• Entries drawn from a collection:
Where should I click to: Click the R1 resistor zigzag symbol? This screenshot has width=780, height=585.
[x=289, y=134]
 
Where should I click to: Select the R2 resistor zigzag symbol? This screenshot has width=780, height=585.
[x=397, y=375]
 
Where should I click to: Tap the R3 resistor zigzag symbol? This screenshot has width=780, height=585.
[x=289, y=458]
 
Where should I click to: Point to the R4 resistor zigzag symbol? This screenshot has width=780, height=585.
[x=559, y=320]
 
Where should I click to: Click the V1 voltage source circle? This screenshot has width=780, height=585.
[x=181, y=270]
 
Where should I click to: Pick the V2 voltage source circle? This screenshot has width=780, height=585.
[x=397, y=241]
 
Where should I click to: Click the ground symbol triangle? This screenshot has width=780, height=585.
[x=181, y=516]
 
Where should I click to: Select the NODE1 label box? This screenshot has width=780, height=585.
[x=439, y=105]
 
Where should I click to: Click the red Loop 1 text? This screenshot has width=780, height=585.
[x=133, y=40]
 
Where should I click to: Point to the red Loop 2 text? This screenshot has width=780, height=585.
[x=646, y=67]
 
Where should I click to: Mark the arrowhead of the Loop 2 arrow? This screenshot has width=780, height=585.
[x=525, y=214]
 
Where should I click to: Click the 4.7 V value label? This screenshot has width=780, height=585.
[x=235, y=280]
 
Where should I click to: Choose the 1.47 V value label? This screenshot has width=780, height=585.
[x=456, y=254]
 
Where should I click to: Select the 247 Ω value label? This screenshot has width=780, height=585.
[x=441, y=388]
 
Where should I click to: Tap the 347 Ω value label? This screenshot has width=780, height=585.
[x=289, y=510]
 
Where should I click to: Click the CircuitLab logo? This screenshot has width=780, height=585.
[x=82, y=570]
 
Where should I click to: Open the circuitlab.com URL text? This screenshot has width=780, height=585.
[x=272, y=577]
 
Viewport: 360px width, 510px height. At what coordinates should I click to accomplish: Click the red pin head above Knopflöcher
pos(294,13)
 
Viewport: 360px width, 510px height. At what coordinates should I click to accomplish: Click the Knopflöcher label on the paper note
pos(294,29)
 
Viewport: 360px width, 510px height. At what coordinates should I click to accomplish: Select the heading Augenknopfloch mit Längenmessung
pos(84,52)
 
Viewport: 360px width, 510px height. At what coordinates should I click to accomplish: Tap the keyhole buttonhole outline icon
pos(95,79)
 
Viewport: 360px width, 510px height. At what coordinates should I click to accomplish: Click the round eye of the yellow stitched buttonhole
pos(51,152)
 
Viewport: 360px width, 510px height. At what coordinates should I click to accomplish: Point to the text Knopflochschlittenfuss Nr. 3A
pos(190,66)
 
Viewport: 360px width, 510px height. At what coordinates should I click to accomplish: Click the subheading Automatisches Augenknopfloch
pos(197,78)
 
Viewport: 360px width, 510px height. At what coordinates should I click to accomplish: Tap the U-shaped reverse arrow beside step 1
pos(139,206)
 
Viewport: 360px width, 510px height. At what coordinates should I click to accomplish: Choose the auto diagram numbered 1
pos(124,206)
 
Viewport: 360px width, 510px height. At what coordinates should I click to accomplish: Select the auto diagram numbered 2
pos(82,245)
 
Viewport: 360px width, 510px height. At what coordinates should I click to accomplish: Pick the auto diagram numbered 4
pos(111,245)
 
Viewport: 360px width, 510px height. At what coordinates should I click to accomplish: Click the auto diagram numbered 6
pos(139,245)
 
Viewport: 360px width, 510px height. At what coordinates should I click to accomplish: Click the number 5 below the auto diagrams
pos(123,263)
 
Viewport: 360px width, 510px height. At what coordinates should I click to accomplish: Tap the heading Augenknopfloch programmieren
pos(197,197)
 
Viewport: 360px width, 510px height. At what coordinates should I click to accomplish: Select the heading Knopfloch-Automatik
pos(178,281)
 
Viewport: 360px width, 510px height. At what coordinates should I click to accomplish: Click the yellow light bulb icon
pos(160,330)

• Stated goal: Pick out each line of the records above that contains the word "Loop", and copy those lines. Matching is case-sensitive.

• Full solution:
Where should I click to: Click the red Loop 1 text? This screenshot has width=780, height=585.
Where should I click to: Point to the red Loop 2 text? This screenshot has width=780, height=585.
Where should I click to: Mark the arrowhead of the Loop 2 arrow? This screenshot has width=780, height=585.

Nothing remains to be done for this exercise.